Guaranteed Analysis:
Crude Protein-min 30% 
Fat min 14%
Fiber max 4% 
Ash 8 
Calcium 1.9
Phosphorus 1.36


----------



## sassymaxmom (Dec 7, 2008)

Lots of salmon? If I mix 10 ounces of canned salmon with 4 ounces of dry tapioca it comes out 32% protein. That salmon is mostly water so if it was a meal, which it isn't, my recipe would be about 3 ounces of dry salmon to 3.5 ounces of completely dry tapioca and would still be 32% protein.

Alfalfa is pretty high in protein at 13-17% but I hope there isn't that much of that in there. Good stuff but we are feeding dogs here!


----------



## Unosmom (May 3, 2009)

I did some snooping around and theres not a lot of feedback on this food, the main concern is that they wont disclose where the food is made. Very suspicious. 
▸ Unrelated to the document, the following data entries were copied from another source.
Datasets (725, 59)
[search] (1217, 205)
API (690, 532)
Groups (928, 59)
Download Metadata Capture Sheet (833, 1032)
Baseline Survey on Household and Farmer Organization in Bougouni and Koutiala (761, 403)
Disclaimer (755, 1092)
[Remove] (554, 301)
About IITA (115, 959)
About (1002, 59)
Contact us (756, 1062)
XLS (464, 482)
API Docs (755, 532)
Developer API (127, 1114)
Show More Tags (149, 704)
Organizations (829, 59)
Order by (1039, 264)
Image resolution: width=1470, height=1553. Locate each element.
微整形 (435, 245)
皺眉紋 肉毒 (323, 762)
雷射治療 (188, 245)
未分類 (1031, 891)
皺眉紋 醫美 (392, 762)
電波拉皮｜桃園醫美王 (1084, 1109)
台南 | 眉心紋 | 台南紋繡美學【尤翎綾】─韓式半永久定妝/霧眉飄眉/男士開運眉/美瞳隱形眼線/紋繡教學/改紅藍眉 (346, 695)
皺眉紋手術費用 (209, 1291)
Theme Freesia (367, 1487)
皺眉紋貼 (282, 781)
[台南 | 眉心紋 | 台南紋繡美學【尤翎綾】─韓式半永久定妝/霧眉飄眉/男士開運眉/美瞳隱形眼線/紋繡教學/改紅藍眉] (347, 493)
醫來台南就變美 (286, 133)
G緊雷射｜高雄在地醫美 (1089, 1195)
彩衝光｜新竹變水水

Heres the email I sent them:

Hello

I'm interested in trying your food, but can you tell me where does the bulk of the protein come from if its 30% (salmon), is it strictly from animal sources or plant sources as well? most of the foods need to have meat meals to bulk up the protein content, is it different with freeze dried raw?

Thanks


Heres the reply I got:

The majority is from meat source with a little from the other sources.


talk about vague... 
I think I'll stick to Acana.


----------



## kevin bradley (Aug 9, 2009)

doesn't look horrible but certainly not a great food. just not enough meat.


----------



## Serendipity (Aug 13, 2010)

It does sound a bit suspicious...

The food is freeze dried, though, so the process may be different.


----------



## wags (Jan 31, 2009)

Sounds a bit shady when you research the dog food and no one can tell you who the manufacture is and you can find many different areas. I found Texas then California saw many different reviews about its great to its mediocre. When a company wont disclose who manufactures the product its just to weird. Like where are they outsourcing the actual ingredients from then? china? Pakistan? Iran where? I don't trust a company that wont tell you the plant they make it in and where its located. They claim its their own plant ok where is it then? I don't' like shady characters!


----------



## SamWu1 (Oct 15, 2010)

They only use whole meats so either they use a great deal of meat or their other ingredients are contributing to the protein content. They do use freezed dried meat and liver so I do like that but for my hard earned money, I would go for Champion.


----------



## 1605 (May 27, 2009)

sassymaxmom said:


> Lots of salmon? If I mix 10 ounces of canned salmon with 4 ounces of dry tapioca it comes out 32% protein. That salmon is mostly water so if it was a meal, which it isn't, my recipe would be about 3 ounces of dry salmon to 3.5 ounces of completely dry tapioca and would still be 32% protein.
> 
> Alfalfa is pretty high in protein at 13-17% but I hope there isn't that much of that in there. Good stuff but we are feeding dogs here!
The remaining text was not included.